About 50 residents of packed into a conference room at the Calhoun Center to highlight issues in the community — among them: the uncertain future of Gilpin Court.
Stoney said that Richmond Redevelopment and Housing Authority’s plans to demolish and rebuild the property result from the U.S. Department of Housing and Urban Development’s budget cuts to public housing.
“With RRHA being on it’s own, we gotta find a way to get you all better conditions and not just put bandaids on the problem,” Stoney said.
The housing agency will do this by partnering with private developers to build mixed income housing — this means less units available to current residents of public housing.
Charlene Pitchford has lived in Gilpin Court for over 20 years, and is treasurer of the tenant council. She voiced her support for improved living conditions, but said she’s concerned about RRHA’s lack of investment in its communities.
“We need to be redeveloped,” Pitchford said. “My issue with that is money — making sure that the million dollar grants and whatnot got to the people they say they’re designated to go to, not just service providers.”
However, residents said they haven’t been let in on RRHA’s plans.
“Engagement is so important,” said 3rd District Councilman Chris Hilbert. He said he aims to boost community involvement to ensure that residents stay informed about the proposed redevelopments, which could impact their futures.
Recently, RRHA agreed to participate in the city’s new eviction diversion program, and pause all evictions through the end of the year. The decisions came after community backlash over the agency’s high number of eviction filings.
“I don’t think that people should be evicted if they’ve been living in a situation for more than two years and then, all of a sudden, are told everything has to be paid up all at one time,” Pitchford said. “if [residents] can’t pay $50, what makes [RRHA] think they’re going to be able to pay $1000.”
Pitchford said that while she’s not at risk of being evicted by the housing agency, those who have received notices from RRHA - and question them - have the right to contest them in court.

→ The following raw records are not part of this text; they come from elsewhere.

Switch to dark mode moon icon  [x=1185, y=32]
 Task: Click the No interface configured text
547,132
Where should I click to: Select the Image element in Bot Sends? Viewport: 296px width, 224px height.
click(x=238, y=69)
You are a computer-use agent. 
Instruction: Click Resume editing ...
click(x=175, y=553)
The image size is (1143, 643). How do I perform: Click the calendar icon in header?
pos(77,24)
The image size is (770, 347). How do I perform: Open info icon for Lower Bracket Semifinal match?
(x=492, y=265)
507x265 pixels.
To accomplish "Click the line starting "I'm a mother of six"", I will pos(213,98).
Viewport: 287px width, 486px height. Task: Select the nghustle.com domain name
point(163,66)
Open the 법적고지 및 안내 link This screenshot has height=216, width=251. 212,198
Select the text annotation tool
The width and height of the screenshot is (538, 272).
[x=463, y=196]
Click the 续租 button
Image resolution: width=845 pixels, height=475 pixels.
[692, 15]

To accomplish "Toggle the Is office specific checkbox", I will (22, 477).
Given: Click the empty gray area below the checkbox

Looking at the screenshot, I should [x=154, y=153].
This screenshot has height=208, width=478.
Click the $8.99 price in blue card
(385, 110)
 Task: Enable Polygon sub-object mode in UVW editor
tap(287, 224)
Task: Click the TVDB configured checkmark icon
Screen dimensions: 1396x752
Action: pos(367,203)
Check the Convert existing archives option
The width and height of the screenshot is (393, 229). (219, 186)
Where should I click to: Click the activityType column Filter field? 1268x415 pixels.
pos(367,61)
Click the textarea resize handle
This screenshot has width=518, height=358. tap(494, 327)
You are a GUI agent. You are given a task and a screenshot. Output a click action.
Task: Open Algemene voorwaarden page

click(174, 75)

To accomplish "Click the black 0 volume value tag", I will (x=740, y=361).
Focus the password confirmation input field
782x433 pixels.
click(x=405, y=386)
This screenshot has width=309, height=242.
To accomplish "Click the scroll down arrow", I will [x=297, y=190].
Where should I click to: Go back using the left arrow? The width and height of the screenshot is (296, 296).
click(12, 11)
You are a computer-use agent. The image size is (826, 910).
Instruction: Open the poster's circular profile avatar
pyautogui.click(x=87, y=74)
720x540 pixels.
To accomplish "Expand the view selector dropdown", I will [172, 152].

“If you do have all of your notes, papers and documents — fight,” Pitchford said. “A lot of people out there fail not to go to court. They just take that pay or quit notice and then they move and are on their own. Go to court.”
Pitchford also stressed the need for fair school redistricting. The city’s recent rezoning proposals call for merging Mary Munford and Carver Elementary — the school draws students out of Gilpin Court.
“What we want to make sure is that our children are fairly being distributed amongst the schools — and hopefully all schools will become equal,” Pitchford said.
Other issues brought up by residents include food access and inadequate transportation options. One attendee said he’s had many job opportunities outside city limits, but no means of getting to them.
Mayor Stoney said Richmond has opened a dialogue with surrounding counties about setting up bus routes that connect to the city’s border, but the decision ultimately falls on them.
“As a region we ought to do a lot better. We as a city put in $16 million dollars into GRTC,” Stoney said. “However, those routes are only within city limits...we can’t tell Henrico and Chesterfield to add more bus routes.”
City officials also spoke with residents about job opportunities in the city, and resources available to help them prepare for the workforce.
Stoney took this time to tout economic benefits of the proposed Navy Hill project, which would be less than a mile away from Gilpin Court.
“The new arena downtown has the opportunity to build 21,000 jobs right here in the city,” Stoney said. “I want to see the ability for folks who live in Gilpin to work in Navy Hill, folks who live in Gilpin to live in Navy Hill.”
The Coliseum development includes plans to build 480 affordable housing units — only 80 of which are expected to be complete by 2022. The developer, NH District Corporation’s projections detail that rents will range from over $950 to just under $2000.